[Work required]:
Whenever a picture appears, leave it out while repeating all the other data exactly.

[Screenshot grounding data]
= Beginning of Section =
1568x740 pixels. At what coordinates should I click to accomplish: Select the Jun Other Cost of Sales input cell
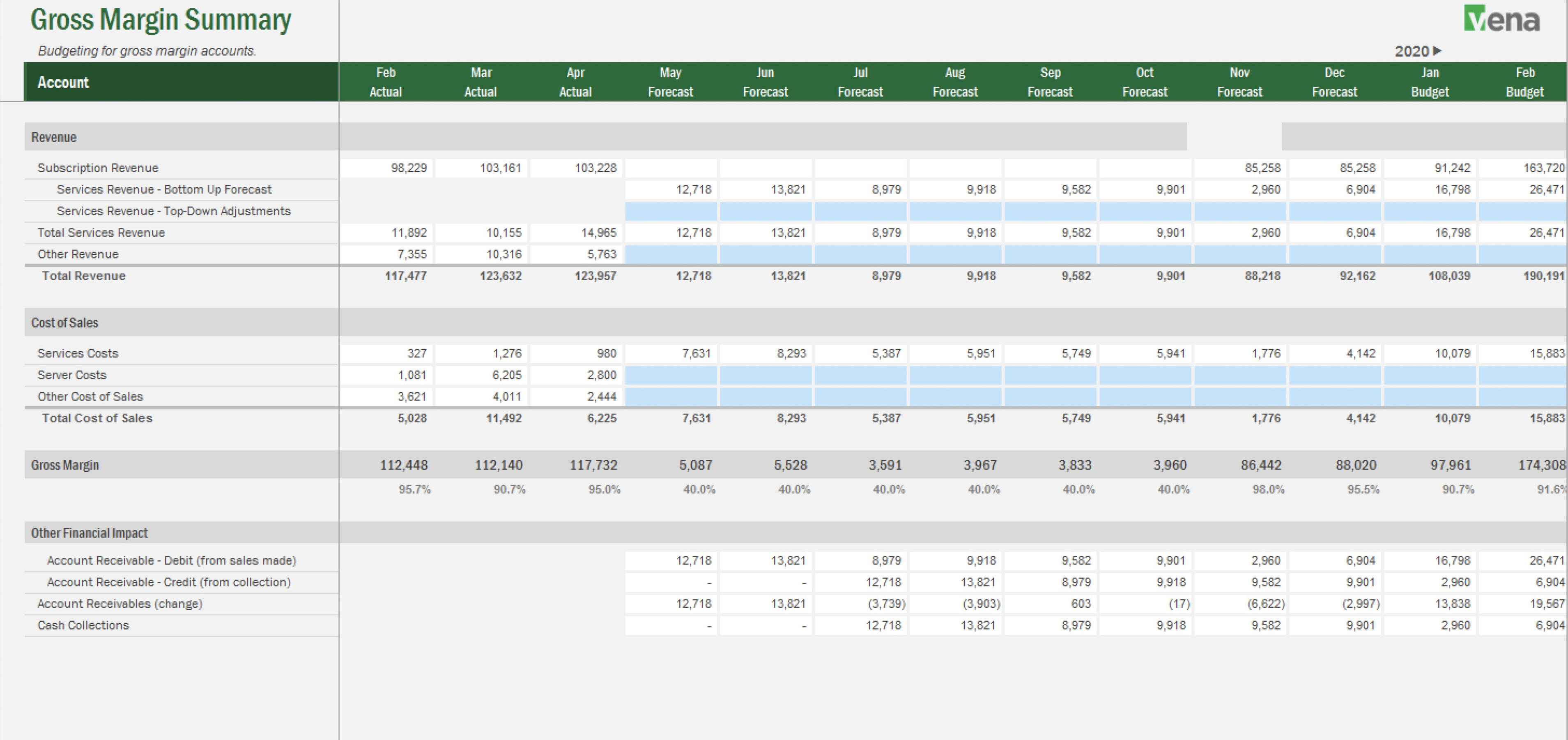tap(766, 397)
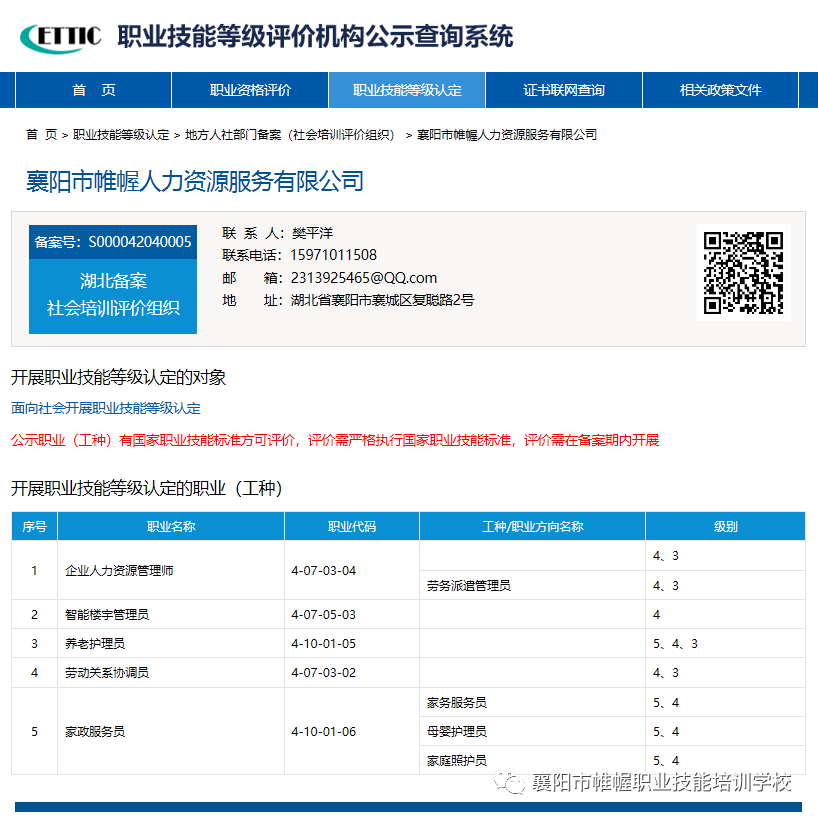Click the email address 2313925465@QQ.com
This screenshot has height=818, width=818.
coord(364,278)
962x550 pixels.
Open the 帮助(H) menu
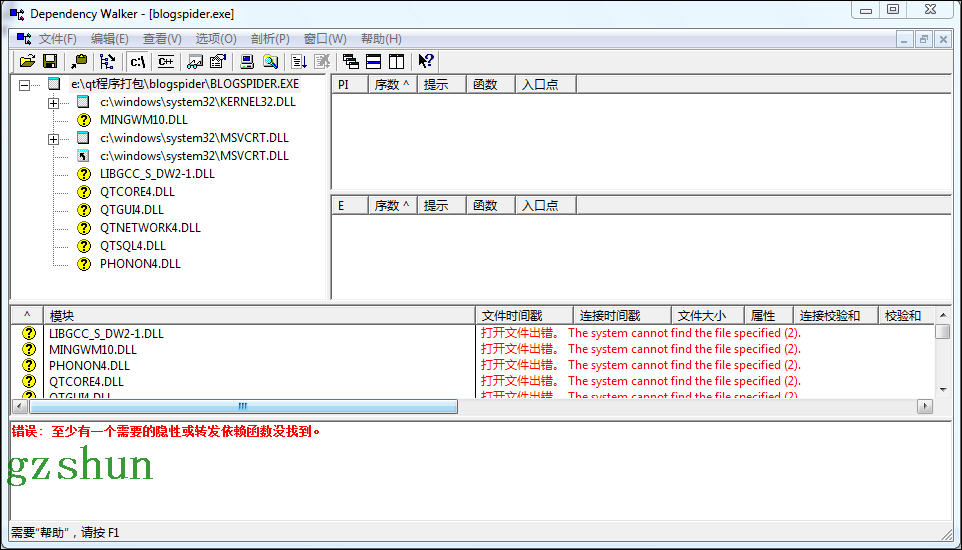click(x=380, y=39)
= End of Section =
[Task result]:
1568x740 pixels. At what coordinates should I click to accomplish: Select the Jun Other Cost of Sales input cell
tap(766, 397)
Click the email address 2313925465@QQ.com
This screenshot has height=818, width=818.
coord(364,278)
962x550 pixels.
Open the 帮助(H) menu
click(x=380, y=39)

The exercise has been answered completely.